INPUT:

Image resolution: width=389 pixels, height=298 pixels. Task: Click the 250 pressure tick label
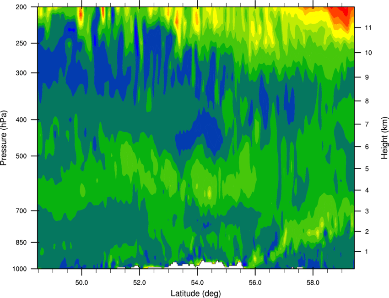pyautogui.click(x=22, y=43)
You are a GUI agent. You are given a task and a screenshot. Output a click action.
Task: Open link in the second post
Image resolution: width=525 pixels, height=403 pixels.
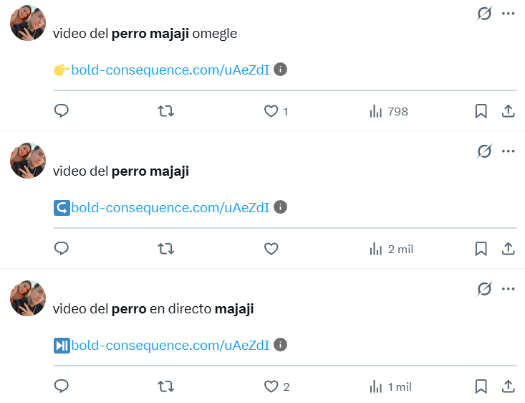(x=170, y=207)
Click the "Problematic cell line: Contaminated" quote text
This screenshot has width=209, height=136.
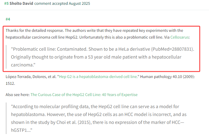point(53,49)
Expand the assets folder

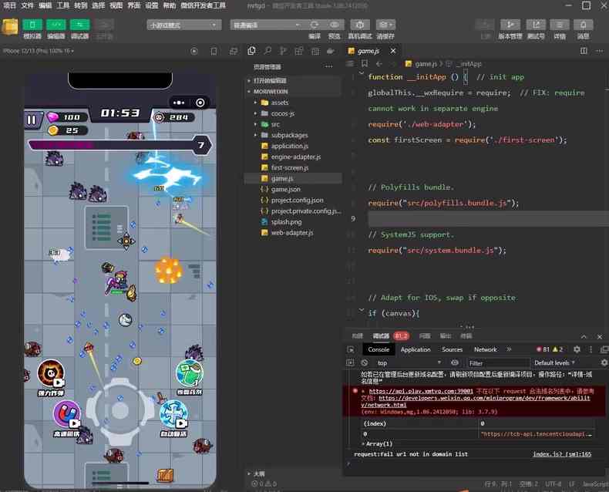coord(279,103)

WORK TO DO: Swap "Image resolution" for "Picture size" everywhere in the records above, then write out all their lines again with nothing else changed and the pictures left out.

REPLY:
Picture size: width=389 pixels, height=298 pixels. Task: Click the 250 pressure tick label
pyautogui.click(x=22, y=43)
You are a GUI agent. You are given a task and a screenshot. Output a click action.
Task: Open link in the second post
Picture size: width=525 pixels, height=403 pixels.
(x=170, y=207)
Click the "Problematic cell line: Contaminated" quote text
This screenshot has width=209, height=136.
point(53,49)
Expand the assets folder

coord(279,103)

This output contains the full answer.